Tuesday August 31, 2010

They just don't make dictionaries like they used to-though perhaps that's a good thing in some ways. take the monumental and splendiferously fecund pulchritude that is the Oxford English Dictionary as an example. this astonishing linguistic achievement, first appearing in full in 1928, was a bookshelf-breaking set of volumes containing almost half a million words and two million quotations illustrating word usage over the centuries-and a decent chunk of those quotations came from a former US Civil War veteran who eventually savaged his own genitals with a pen (performing an "autopeotomy") while residing in a UK hospital for the criminally insane.

Today, the Oxford University Press, which publishes the work, employs 80 professional lexicographers, none of whom (to the best of our knowledge) have been subjected to a peotomy, "auto" or otherwise. after years of work (the second edition appeared in 1989), they are only 28 percent finished with the third edition.

Unfortunately, no one buys their work in its print form. or perhaps we should say no one buys the complete work apart from some libraries and collectors; abridgments still sell, but dictionaries have increasingly moved online. as the proud owner of a condensed two-volume edition of the OED, I can attest to the fact that hauling the volumes from my groaning shelves and digging out the magnifying glass (!) needed in order to look up a single word of the microscopic type is a burden. Especially when compared to the ease of typing a word into Google. (You can still buy the "compact" OED, now in one volume and with a magnifying loupe, for $400.)

This is too bad, in a way, since the OED is such a treasure-chest for word-lovers and the print editions have always been wonderful for their serendipity (my favorite such unexpected find: "toad-eater"). But digital is clearly the future, and OUP boss Nigel Portwood stirred up controversy this weekend by telling the UK's Sunday Times that "the print dictionary market is just disappearing, it is falling away by tens of percent a year." would a third edition actually be printed? "I don't think so."
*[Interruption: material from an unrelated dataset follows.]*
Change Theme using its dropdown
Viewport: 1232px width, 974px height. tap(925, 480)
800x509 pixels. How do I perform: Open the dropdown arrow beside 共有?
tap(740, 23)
In a collective lamentation, the world's press reacted as one. Horror! Shock! The inevitable but terrifically sad march of progress! we have lost something infinitely precious (even though I have never used it)! what would Samuel Johnson say? et cetera.

Today, OUP issued an unusual statement to clarify its position. "No decision has yet been made on the format of the third edition," it said. "It is likely to be more than a decade before the full edition is published, and a decision on format will be taken at that point... Demand for online resources is growing but large numbers of people continue to purchase dictionaries in printed form and we have no plans to stop publishing print dictionaries."

No, of course they don't, but will we see another condensed edition with its lovably ridiculous magnifying glass? perhaps not. as for the full 20+ volume version, it might well go the way of the dodo and dinosaur.

Still, "toad-eater" will live on, and the OED has grown beyond its somewhat parochial first-version Englishness to encompass the sprawling diversity of worldwide English. unfortunately, the online OED is subscription only-and that subscription costs a heart-stopping US$295 a year in the Americas. this is progress?